__Selected excerpt__.

_ _ _ _

Unwinding During The Holidays
Unwinding during the holidays seems like an oxymoron doesn’t it?
At the time of writing this, the holidays are shaping up to have some semblance of normalcy to them this year. In 2020 we did virtual Hanukkah and Christmas and we all felt some sort of longing for the usual.
I do think that’s true, and I am very much looking forward to some normalcy like we had for Rosh Hashanna and Thanksgiving this year. However, I am very much not looking forward to the typical commitments that are implied. You know, the ones you don’t want to go to, but go anyway? Yeah.
Post Pandemic – An Excuse To Reset
COVID gave us a pandemic that has shaken many of us and sent our anxiety through the roof. More importantly, I think that the pandemic gave us an excuse to reset. So as we approach normalcy in the post-pandemic world, let’s focus on highlighting ways we can offload additional anxiety.
I think COVID anxiety is enough on its own, right? Exactly.
Carve out some me-time every day
That looks different for everyone. Self-care means something different to everyone. For example, I love to run and I know plenty of people that HATE running and would definitely not consider that self-care or me-time.

_ _ _ _

__Aim of the task__.
Answer these questions from the post on unwinding during the holidays.
(a) How were Hanukkah and Christmas held in 2020?
(b) Which two holidays already had some normalcy this year?
(c) What activity does the writer love that many others hate?

__Records supplied__.
_ _ _ _

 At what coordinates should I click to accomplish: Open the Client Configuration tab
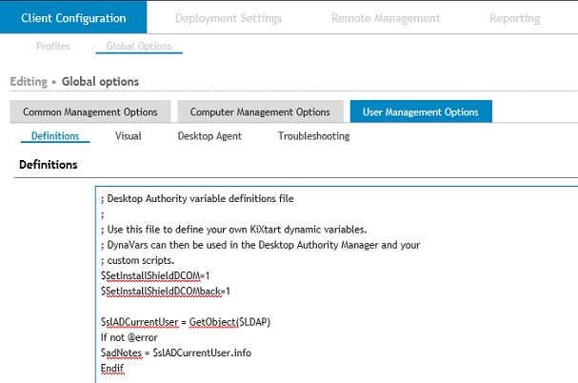click(x=73, y=18)
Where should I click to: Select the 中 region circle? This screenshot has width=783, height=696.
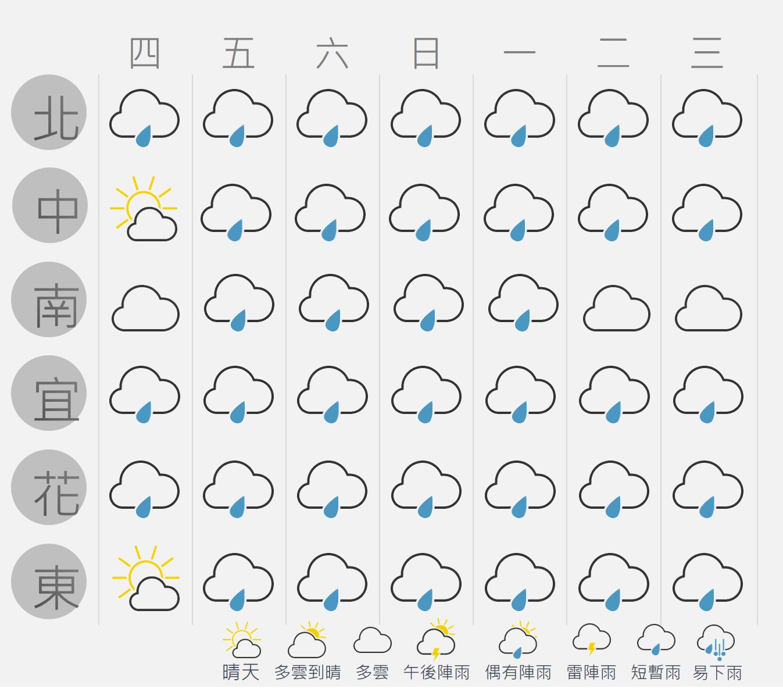(50, 205)
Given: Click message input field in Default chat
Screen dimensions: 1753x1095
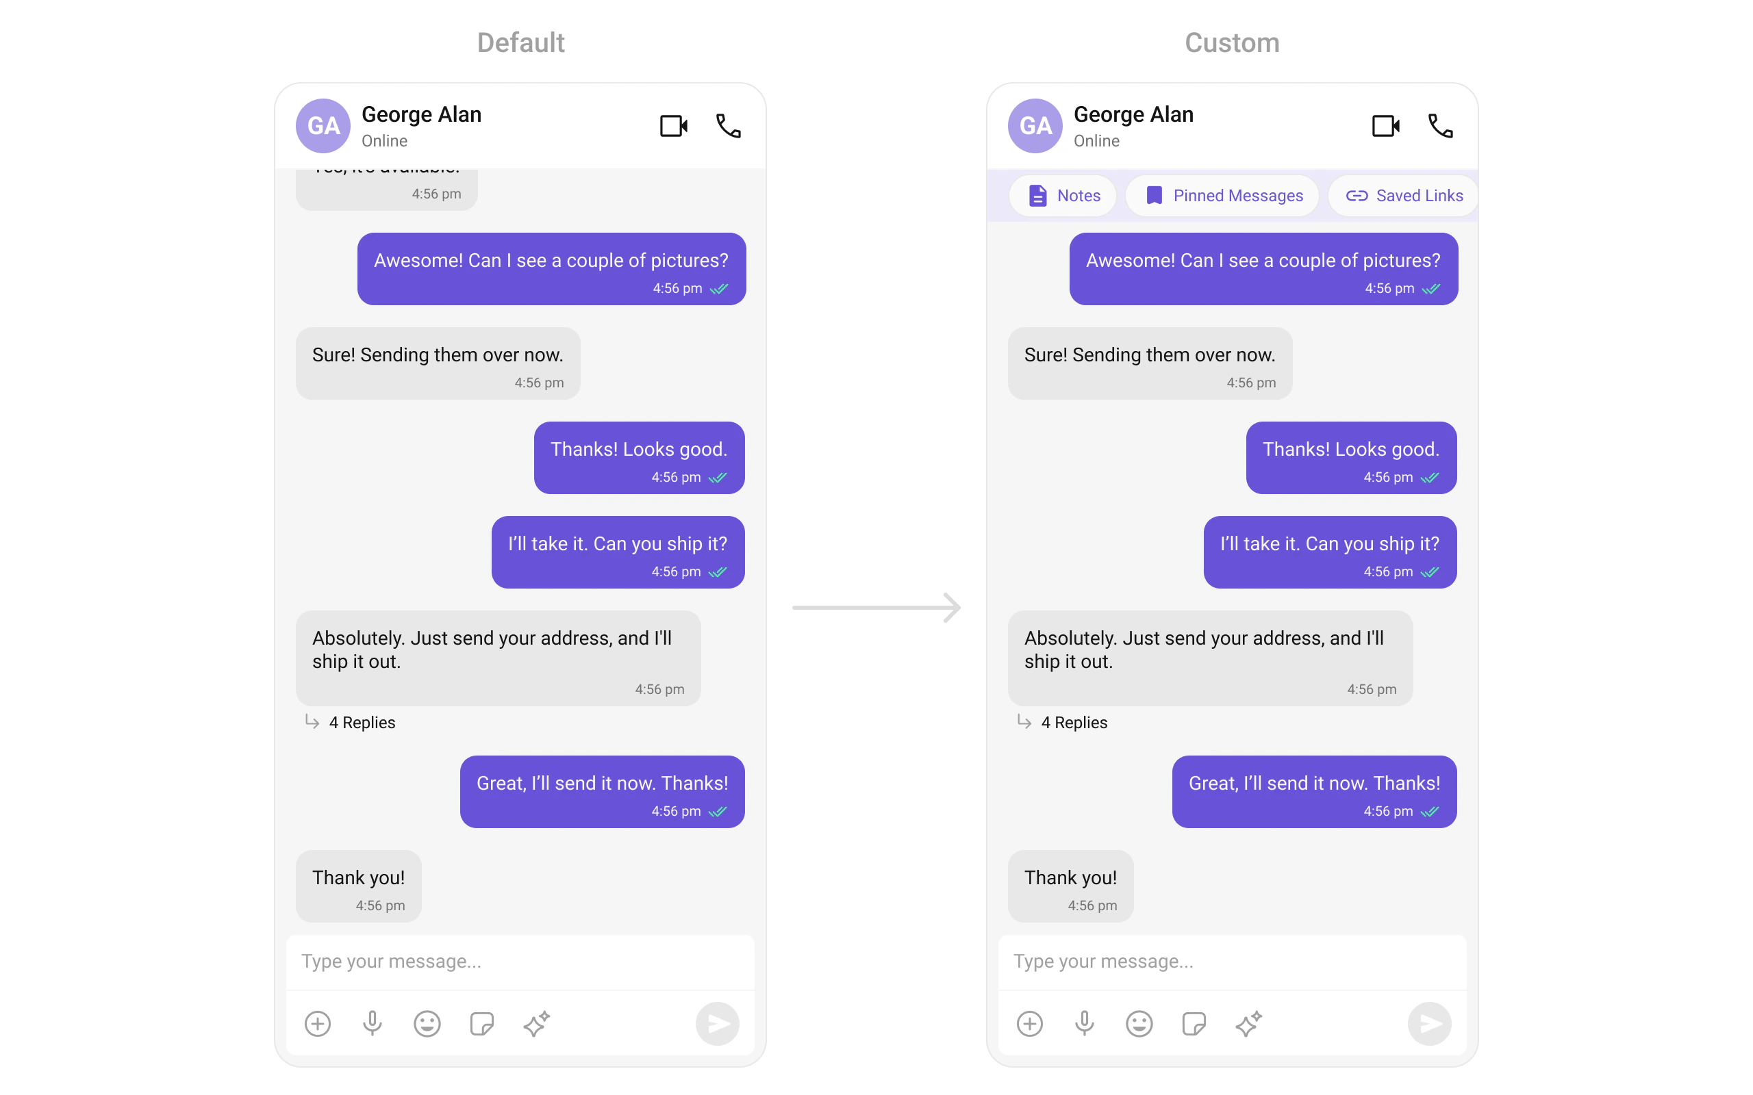Looking at the screenshot, I should [x=520, y=962].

_ _ _ _

__Response for this exercise__.
(a) Virtually.
(b) Rosh Hashanna and Thanksgiving.
(c) Running.